Antiterrorisme : une nouvelle pincée de poudre aux yeux

18 Juillet 2018

Vendredi 13 juillet, le Premier ministre Édouard Philippe a présenté depuis le siège de la Direction générale de la sécurité intérieure (DGSI) un catalogue de mesures censées lutter contre le terrorisme. Huit sont restées secrètes, mais dire qu’elles existent entrait dans la mise en scène.
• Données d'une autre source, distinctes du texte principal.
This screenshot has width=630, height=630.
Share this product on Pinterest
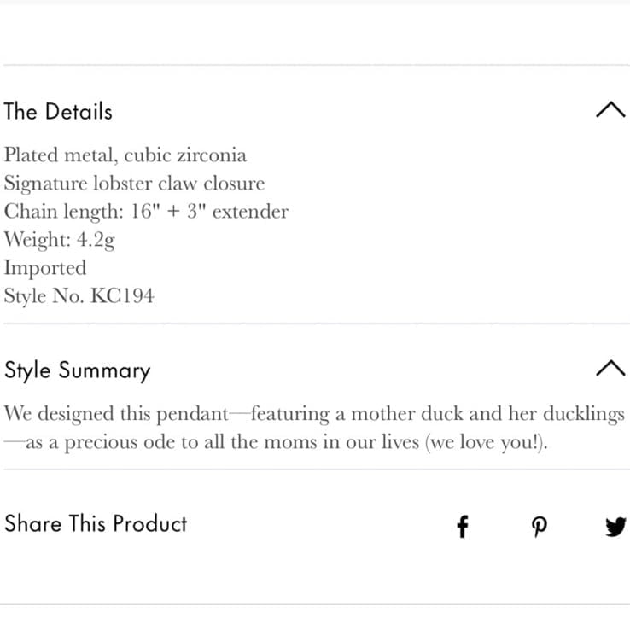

En octobre 2017, une loi antiterroriste a déjà été votée. Les dispositifs de l’état d’urgence sur les assignations à résidence et les perquisitions sont devenus la norme. Mais le gouvernement a jugé que ce n’était pas suffisant et a remis le couvert sur le terrain de la sécurité. Selon le Premier ministre, le terrorisme prend aujourd’hui « le visage de personnes, parfois de petits délinquants, ou de personnes psychologiquement fragiles, endoctrinées ou autoradicalisées, qui s’équipent d’un armement sommaire et décident parfois très rapidement de passer à l’acte ».

Le constat est une banalité, depuis les attentats pratiqués à l’aide de véhicules ou d’armes blanches. Mais Édouard Philippe voudrait laisser croire qu’en créant une unité de profilage chargée d’identifier les facteurs de passage à l’acte, en renforçant les moyens destinés à surveiller les sortants de prison soupçonnés de radicalisation islamiste, ou bien encore en créant un parquet spécialement dédié à la lutte contre le terrorisme, celui-ci serait moins menaçant. C’est d’abord une comédie jouée pour se présenter en champion de la sécurité et de la manière forte.

La Ligue des droits de l’homme a dénoncé la nouvelle panoplie antiterroriste en évoquant le risque de créer un « délit de la pensée ». Le gouvernement prévoit que les enquêtes administratives de sécurité, pour délivrer des habilitations secret défense ou des habilitations pour travailler dans les transports, seront facilitées et étendues. Ainsi, sous prétexte de donner des moyens supplémentaires à la police et à la justice pour lutter contre le terrorisme, ce sont bien les libertés publiques qui reculent.

Les attaques terroristes, qu’elles soient le fait de groupes organisés ou d’isolés au passage à l’acte imprévisible, sont d’abord l’écho sanglant des guerres et du chaos que les grandes puissances, dont l’impérialisme français, entretiennent depuis des décennies au Moyen-Orient ou en Afrique. Prétendre que l’on pourra s’en protéger par des mesures policières et de justice est une tromperie, car le terrorisme se nourrit de la barbarie dans laquelle le capitalisme pousse la société. Mais mentir, sur ce terrain comme sur le reste, c’est le métier d’un Premier ministre.